EXERCISE DESCRIPTION:
Write out the data below word for word, starting at its first line and ending at the line that contains "tap(543, 8)", with both of those lines included. Leave the pictures out of your copy.

Item position entries:
start

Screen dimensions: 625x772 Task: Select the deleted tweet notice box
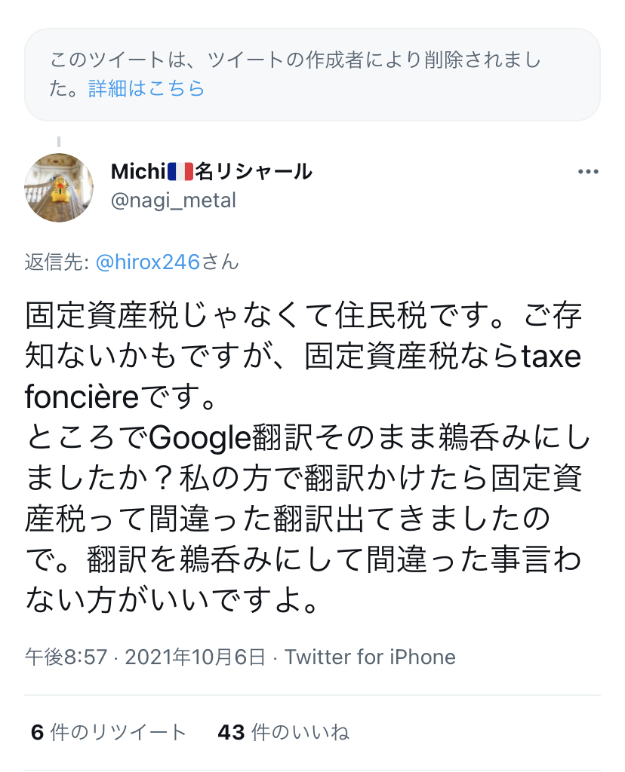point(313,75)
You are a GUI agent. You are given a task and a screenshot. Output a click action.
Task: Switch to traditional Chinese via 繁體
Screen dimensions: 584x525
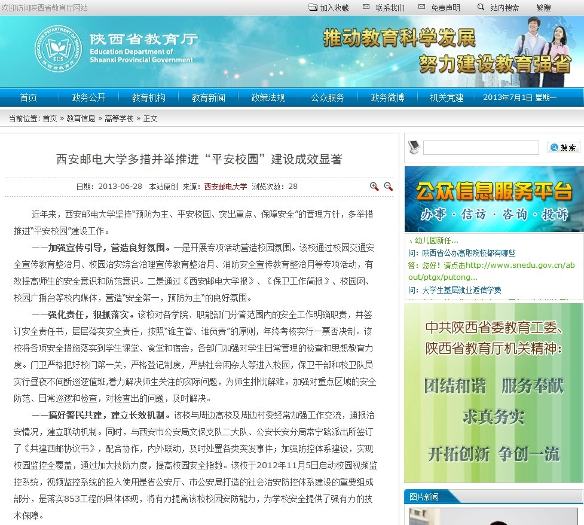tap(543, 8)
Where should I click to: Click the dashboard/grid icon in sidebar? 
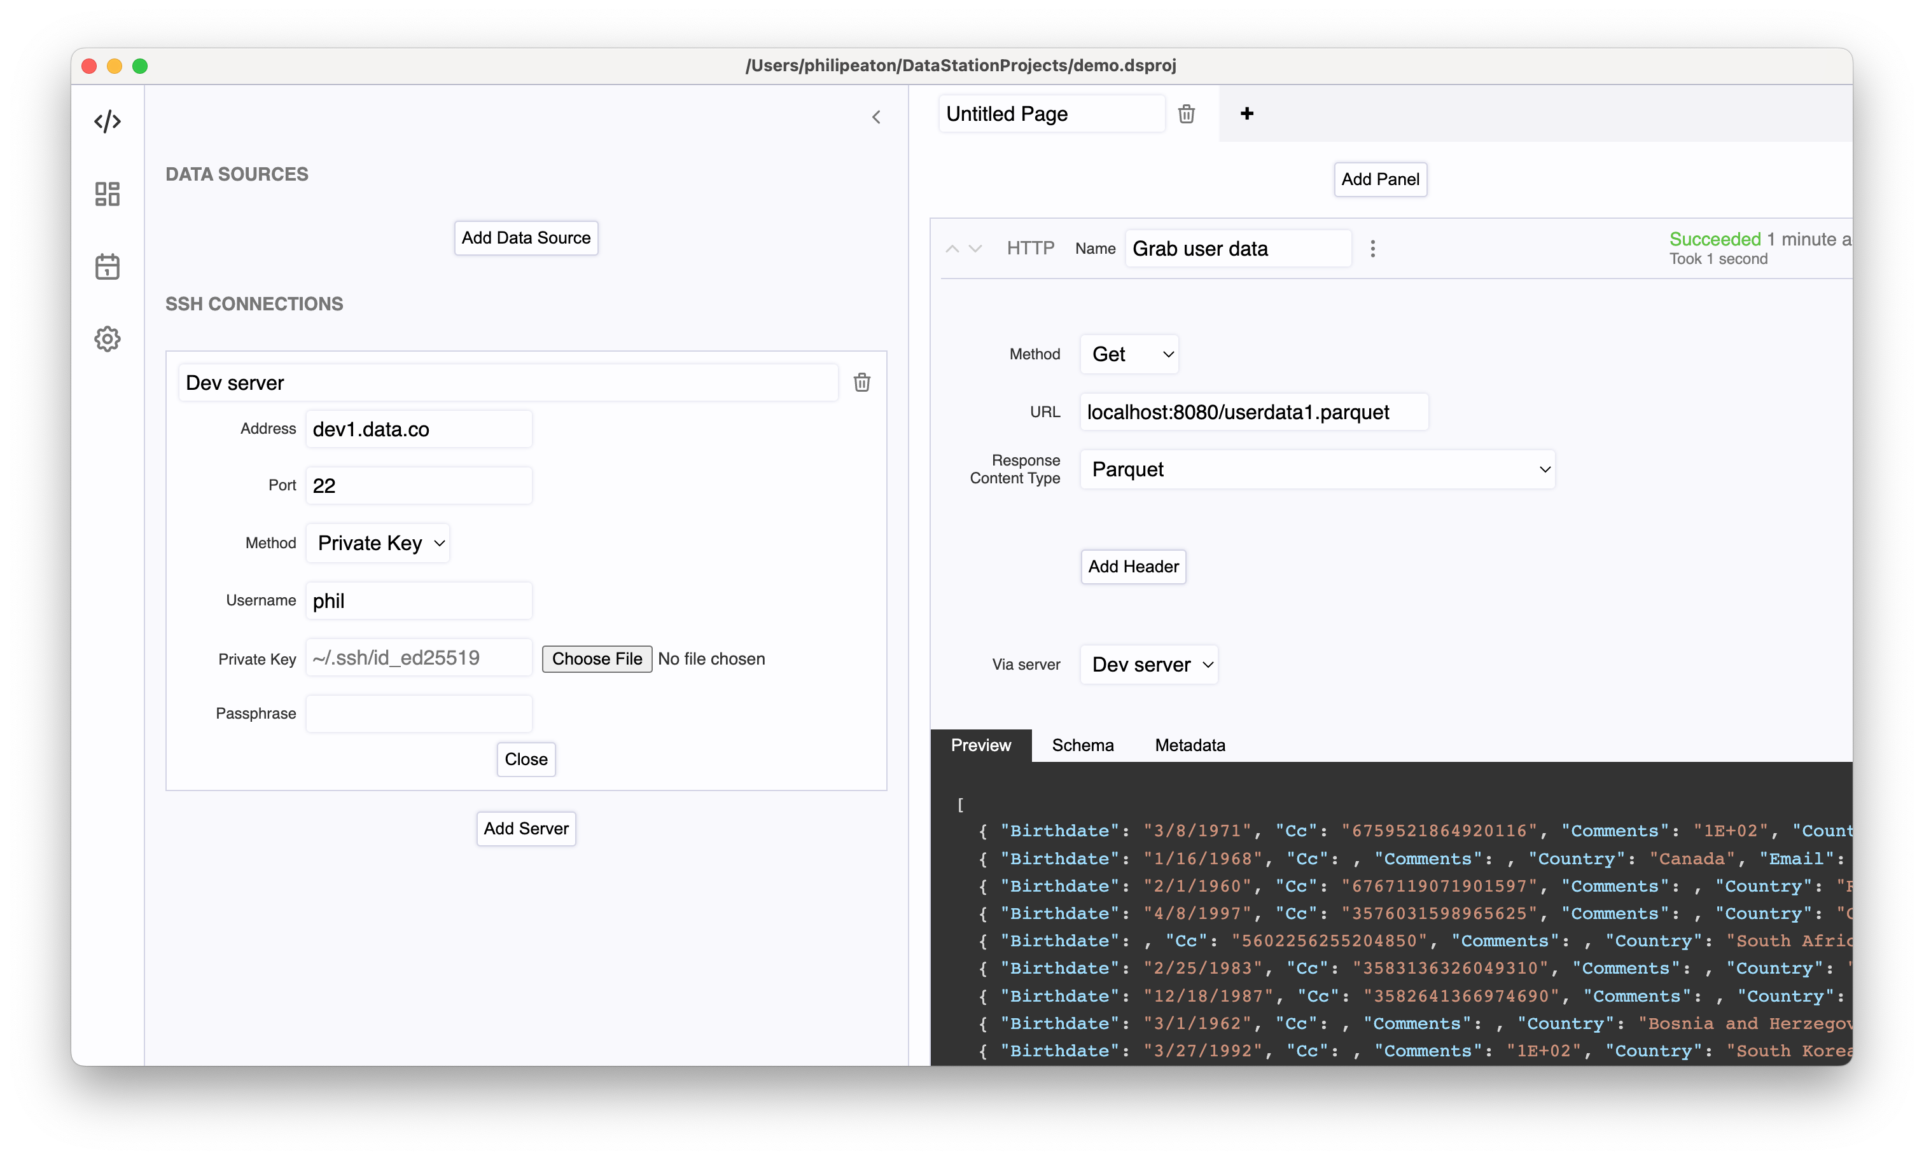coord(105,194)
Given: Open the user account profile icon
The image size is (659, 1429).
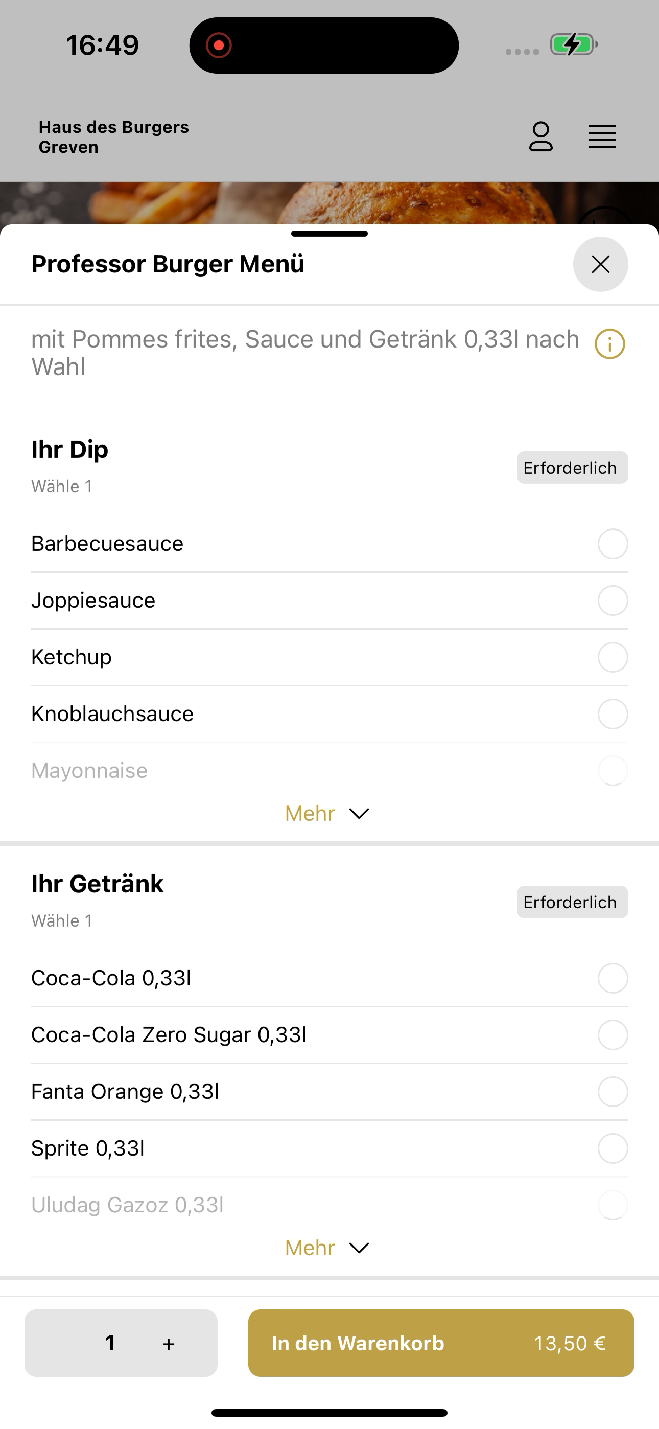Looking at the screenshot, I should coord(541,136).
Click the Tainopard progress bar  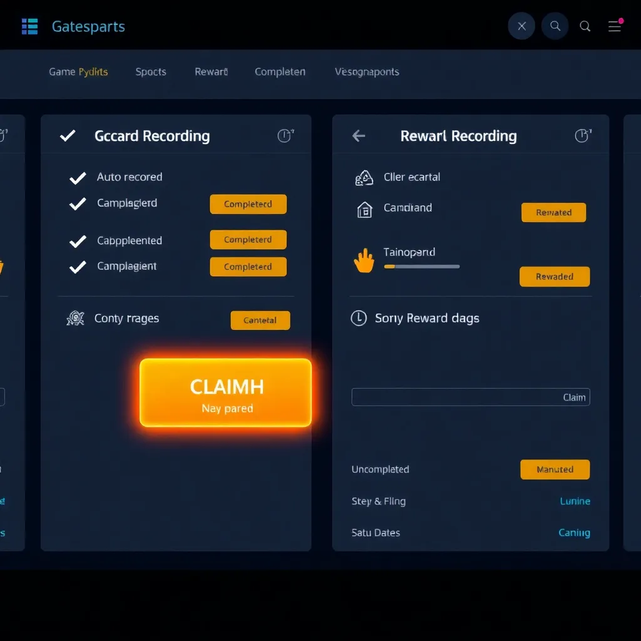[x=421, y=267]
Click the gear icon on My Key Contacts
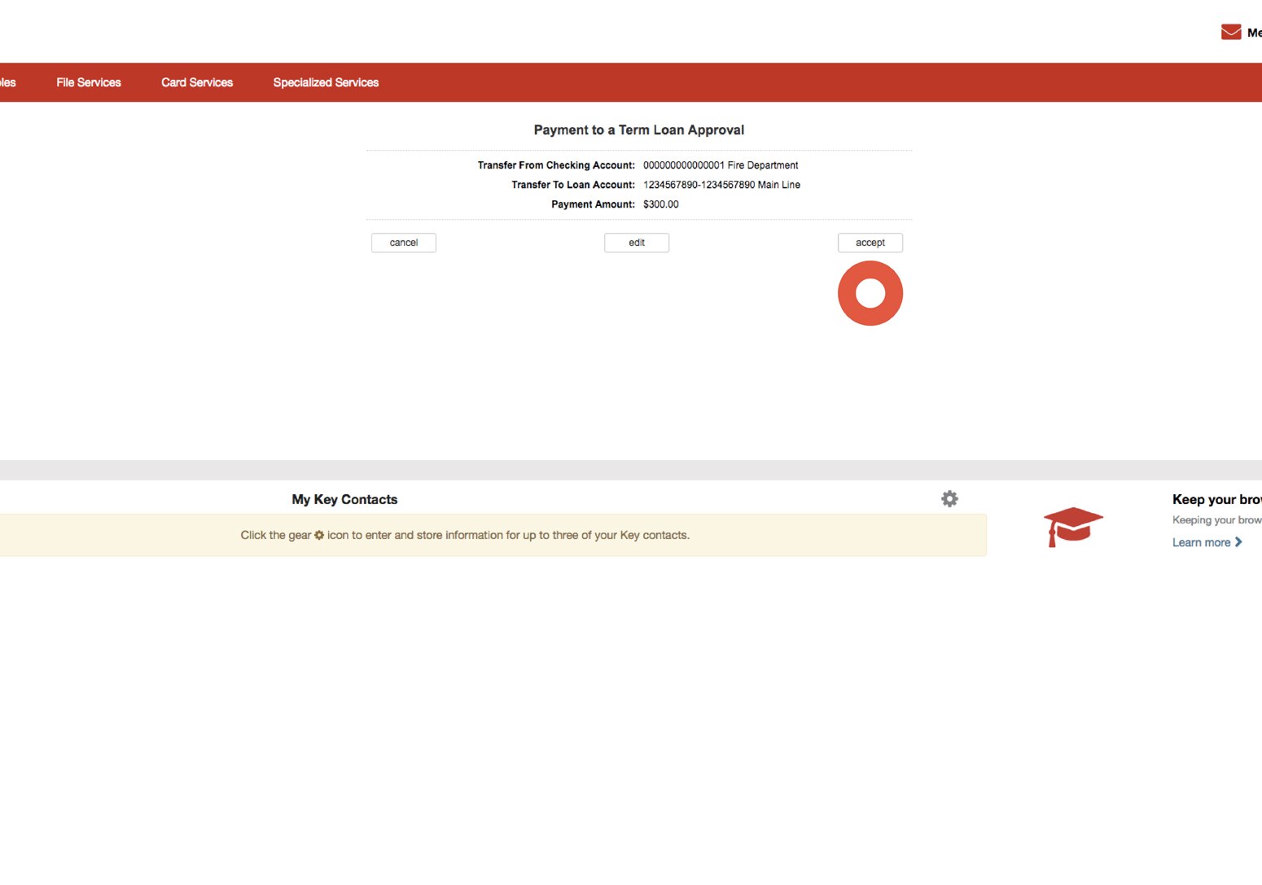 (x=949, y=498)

end

ANSWER TO THIS TASK:
Screen dimensions: 625x772 Task: Select the deleted tweet notice box
point(313,75)
You are a GUI agent. You are given a task and a screenshot. Output a click action.
Task: Switch to traditional Chinese via 繁體
Screen dimensions: 584x525
tap(543, 8)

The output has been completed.